Calling Social Media an "addiction" may be an understatement

Not surprisingly, in The Social Dilemma, the attachment to social media, particularly among the young, is described as an addiction.  Any behaviour which you are unable to control is aptly described as an addiction.  The word "addiction" brings to mind images of someone scruffy in a hoodie lurking outside a schoolyard selling cocaine and ecstasy.  The image to imagine in the case of "social-media addiction" is the user, a teenage girl for example, at one end, and, at the other end, an army of billionaire tech execs, engineers, psychologists, neurologists, designers, sociopaths and other influencers with one objective:  getting that user to keep staring at her screen.  Unfortunately, this image only brings us to the mouth of the rabbit hole.


 Free Will and determinism

In response to my post on Free Will and Determinism, two of my readers (thanks Seb and Ken!) recommended Daniel Dennett's work on the subject.  In his lecture, entitled Herding Cats and Free Will Inflation, Dennett argues that while the laws of physics may determine beginnings and endings, in between, there are inevitable instances of "degrees of freedom" (even when talking about machines).  These instances, these degrees of freedom, offer human individuals some opportunity for independence, for autonomy, for self-control.  In the abstract debate over free will, what really matters, according to Dennett, is our ability to act independently and autonomously.  In this context, Dennett underlines that "there is now a multi-billion-dollar competition among various giant companies to pull your strings, to control your attention."

Dennett argues:

The capacity of individuals and companies to distract you and to clamp your degrees of freedom so that you just don’t think about things that you really should be thinking about because you’re so distracted by all these other things which you can’t help looking at, and thinking about instead.

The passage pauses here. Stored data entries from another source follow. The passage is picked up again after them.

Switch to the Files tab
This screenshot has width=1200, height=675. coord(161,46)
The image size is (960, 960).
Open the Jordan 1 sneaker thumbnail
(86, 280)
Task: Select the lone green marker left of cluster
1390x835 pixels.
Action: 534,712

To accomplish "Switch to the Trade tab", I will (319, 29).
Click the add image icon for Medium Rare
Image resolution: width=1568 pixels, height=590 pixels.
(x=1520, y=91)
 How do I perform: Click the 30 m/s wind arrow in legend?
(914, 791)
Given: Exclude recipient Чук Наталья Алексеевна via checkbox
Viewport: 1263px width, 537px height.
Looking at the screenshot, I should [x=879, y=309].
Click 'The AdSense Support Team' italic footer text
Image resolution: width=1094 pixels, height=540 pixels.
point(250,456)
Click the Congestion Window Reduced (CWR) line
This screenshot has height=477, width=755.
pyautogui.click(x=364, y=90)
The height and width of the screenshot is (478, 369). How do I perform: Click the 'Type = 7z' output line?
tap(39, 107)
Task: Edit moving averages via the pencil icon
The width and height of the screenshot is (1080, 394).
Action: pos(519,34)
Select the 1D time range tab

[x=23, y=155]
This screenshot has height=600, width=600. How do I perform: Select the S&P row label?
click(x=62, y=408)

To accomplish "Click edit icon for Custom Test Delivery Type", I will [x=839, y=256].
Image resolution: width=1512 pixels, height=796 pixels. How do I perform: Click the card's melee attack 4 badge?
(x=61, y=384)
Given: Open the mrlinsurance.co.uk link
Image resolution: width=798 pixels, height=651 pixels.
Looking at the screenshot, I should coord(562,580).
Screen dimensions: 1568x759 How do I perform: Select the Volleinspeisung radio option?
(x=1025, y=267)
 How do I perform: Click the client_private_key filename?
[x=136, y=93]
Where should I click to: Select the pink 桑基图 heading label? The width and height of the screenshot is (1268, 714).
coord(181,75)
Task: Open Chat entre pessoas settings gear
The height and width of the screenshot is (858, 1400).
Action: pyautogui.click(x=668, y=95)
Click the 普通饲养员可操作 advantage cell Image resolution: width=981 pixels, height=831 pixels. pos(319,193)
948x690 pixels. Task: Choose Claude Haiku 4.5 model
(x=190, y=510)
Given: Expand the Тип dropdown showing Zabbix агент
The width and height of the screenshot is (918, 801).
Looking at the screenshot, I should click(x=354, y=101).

The competition for your attention strikes at the heart of your freedom, your ability to think for yourself.

An agent who controls your attention controls you. 

Down the rabbit hole!

Further down the rabbit hole in The Social Dilemma, we learn the "agent" controlling us isn't an individual, isn't a group or a company.  In the first instance it is an algorithm and, inside the company, only a handful of people understand the algorithms, but even they don't know what the programs responding to the algorithms are doing or how they are doing it in real-time.  The machine (server plus software) has been instructed to get users to look at screens as long as possible.  The machine has been programmed to teach itself how to best accomplish this task.  The machine learns through trial and error.  It has billions of lab rats (that would be us) and can perform millions of tests in a relatively short period of time to figure out how (based on our personal data) to keep us looking at a screen.  What works; what doesn't, and everything in between. Based on the machine's study of my data and past behaviour, it calculates where best to hide the off switch from a Sour Boomer like me, while littering my path with images of the elderly man I would like to look like and a series of ab exercises sponsored by a local gym franchise.


Understanding the stakes

Jaron Lanier asserts and Dennett concurs that if you think a company like Facebook wants your data so they can sell it to a third party, you have no idea what game is being played.  Your data is too useful, too valuable, to be sold to a third party.  Certainly, Facebook has proven that your data can be successfully monetized by matching your data with the products of an advertiser. But even monetization isn't the whole story; after all, we are talking about companies that are already the richest companies in the history of the world.  They can change you, me, and the teenage girl who wants plastic surgery to look more like her filtered Snapchat photo.  Lanier argues that a subtle one-percent change in the world, in how we think and feel and are, is a greater measure of power than anything that can be accomplished with a few billion dollars.  Why would they do this?  For the worst of all possible reasons:  because they can.